Note: The annuity values shown are for men at age 65, based on the S3PMA base table, with a net interest rate of 0% p.a. and assuming a long term rate of 1.5% p.a. in each case. Calculations were carried out using the CMI_2018 model, and the E&W population data included with that model. CMI_2019 values are based on fitting the model to 1979 to 2019, where the level of deaths in 2019 have been estimated using improvements of 3.6%, 4.8% and 6.0%, and assuming exposures in 2019 are equal to those in 2018.  The calculation date reflects the data used, so the CMI_2019 estimates use a calculation date of 1 January 2020, the CMI_2018 value uses a calculation date of 1 January 2019 etc.

We can see how it is likely that there will be at least some ‘bounce back’ in annuity values (and so liabilities) in the published CMI_2019 model (assuming no further changes to core settings).

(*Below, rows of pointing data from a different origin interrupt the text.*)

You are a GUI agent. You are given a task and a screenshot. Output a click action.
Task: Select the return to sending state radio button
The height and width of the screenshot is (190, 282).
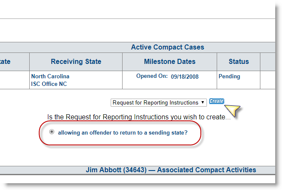pos(52,132)
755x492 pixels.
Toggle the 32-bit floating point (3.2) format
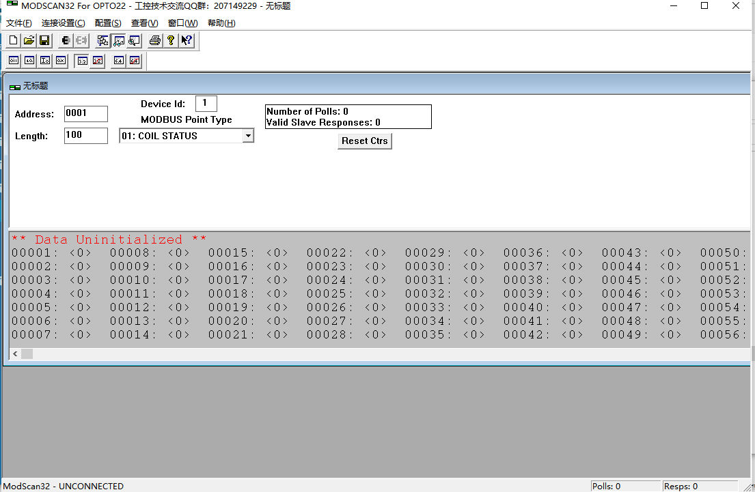point(82,61)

Schemes which have been adopting core values without adjustment will therefore see an increase in liabilities, potentially to values close to those seen under CMI_2017.

Looking forward

As you’re no doubt aware, July has seen record breaking heat. And of course time will tell what winter brings (given the trend towards more extreme weather events). In addition, Australia saw an early start to their flu season – although there are signs that it may finish earlier too (and what happens in Australia is typically a good indicator of what to expect in our next flu season in the UK). Therefore there remains plenty of scope for things to change in the remaining half of the year.

And looking further ahead, we need to consider whether any ‘bounce back’ in 2019 is expected to be a blip or a return towards the high levels of mortality improvements seen through much of the 2000s.

We will of course be continuing to monitor emerging experience over the weeks and months ahead.

This report complies with the requirements of Technical Actuarial Standard 100 as effective from 1 July 2017.